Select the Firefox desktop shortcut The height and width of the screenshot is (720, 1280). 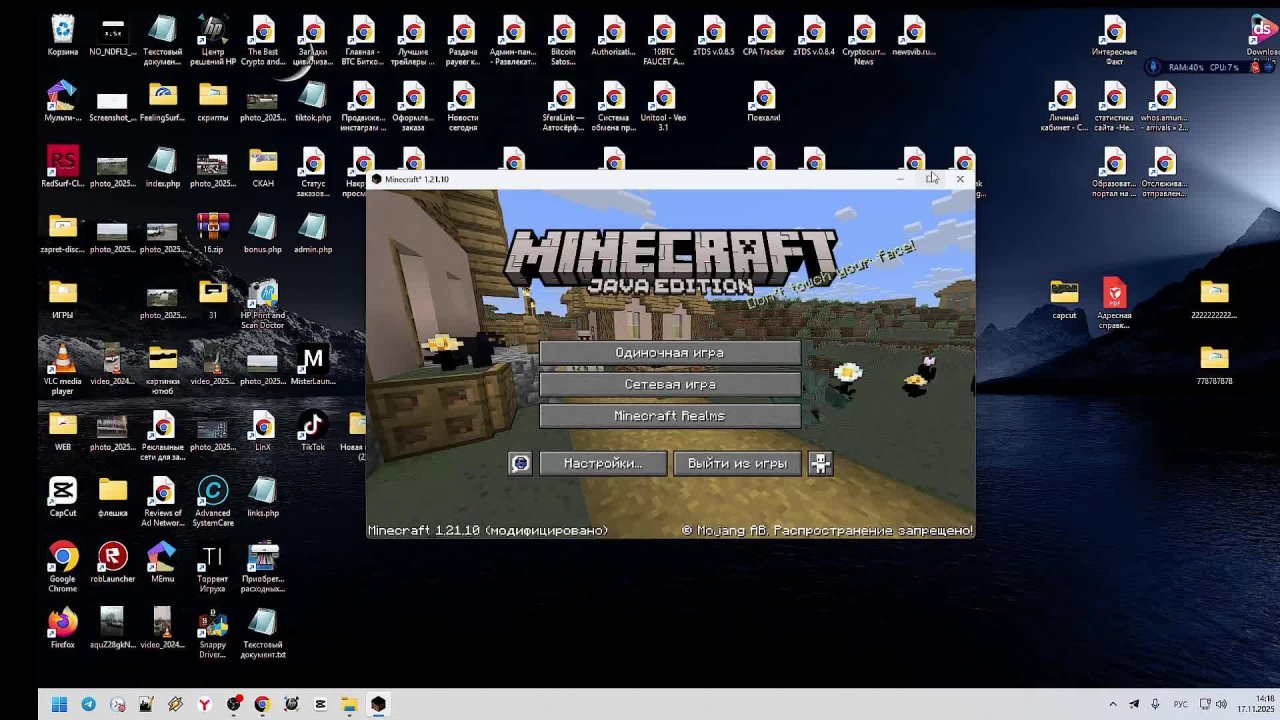pos(63,625)
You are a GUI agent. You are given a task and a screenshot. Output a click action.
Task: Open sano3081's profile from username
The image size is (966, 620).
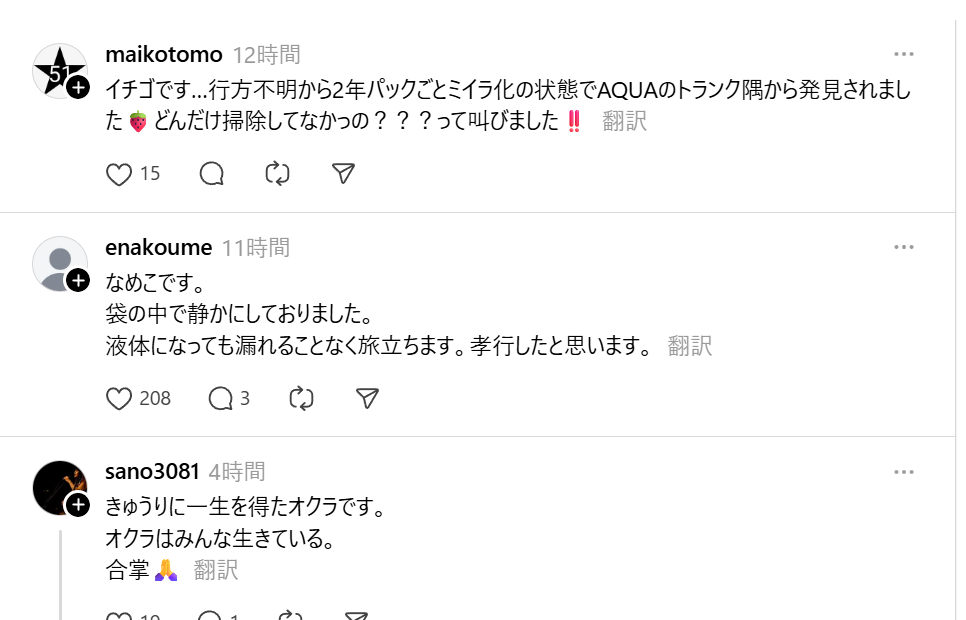pos(153,471)
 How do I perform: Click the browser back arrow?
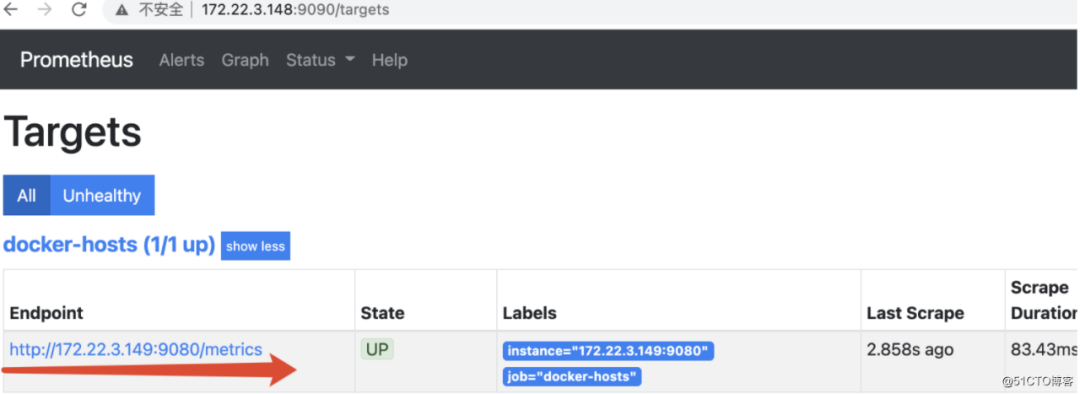click(x=12, y=9)
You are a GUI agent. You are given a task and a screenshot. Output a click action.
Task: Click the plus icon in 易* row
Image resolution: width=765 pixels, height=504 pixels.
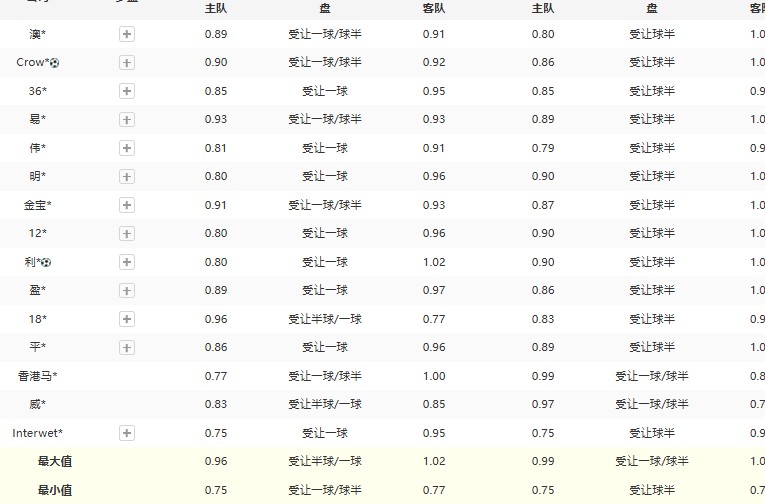click(x=127, y=119)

> **Problem**:
Your output must consist only of the lines from the line with "The image size is (966, 620)." through the final line of the data, both included, reproduced exactly and free of pictures.

> **Your response**:
The image size is (966, 620).
pos(153,471)
 How do I perform: Click the browser back arrow?
click(x=12, y=9)
You are a GUI agent. You are given a task and a screenshot. Output a click action.
Task: Click the plus icon in 易* row
Image resolution: width=765 pixels, height=504 pixels.
click(x=127, y=119)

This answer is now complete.